- Exercise aim -
Pictures left aside, return the lines below exactly, from the one with "Task: Click the empty" to the end, including both ends.

====

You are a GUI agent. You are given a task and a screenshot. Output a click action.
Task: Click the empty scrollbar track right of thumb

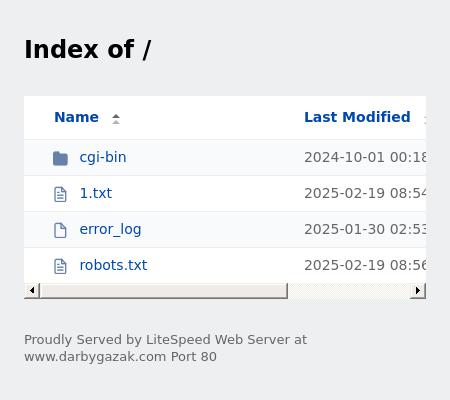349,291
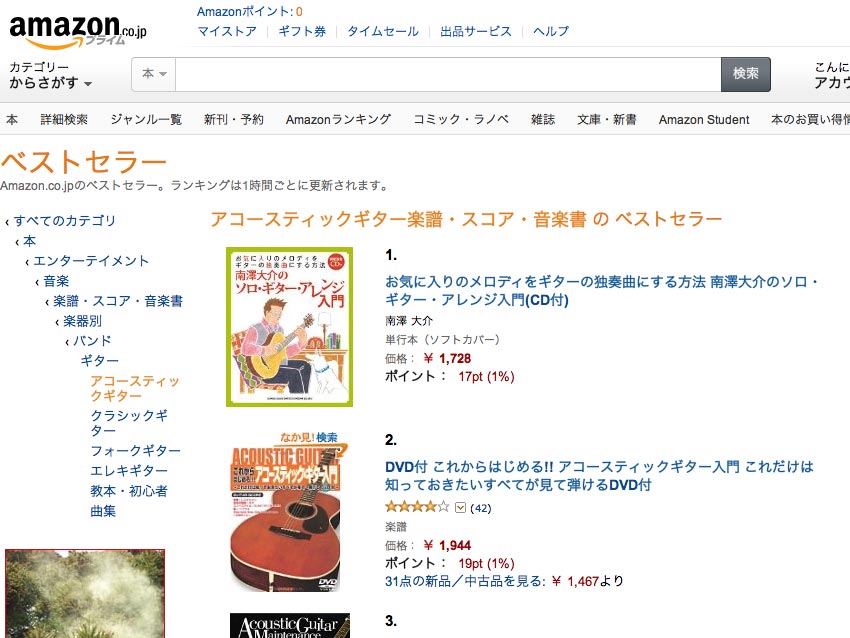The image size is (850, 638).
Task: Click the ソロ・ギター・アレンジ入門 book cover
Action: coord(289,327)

====

- The answer -
Task: Click the empty scrollbar track right of thumb

349,291
The image size is (850, 638).
Task: Click the ソロ・ギター・アレンジ入門 book cover
Action: coord(289,327)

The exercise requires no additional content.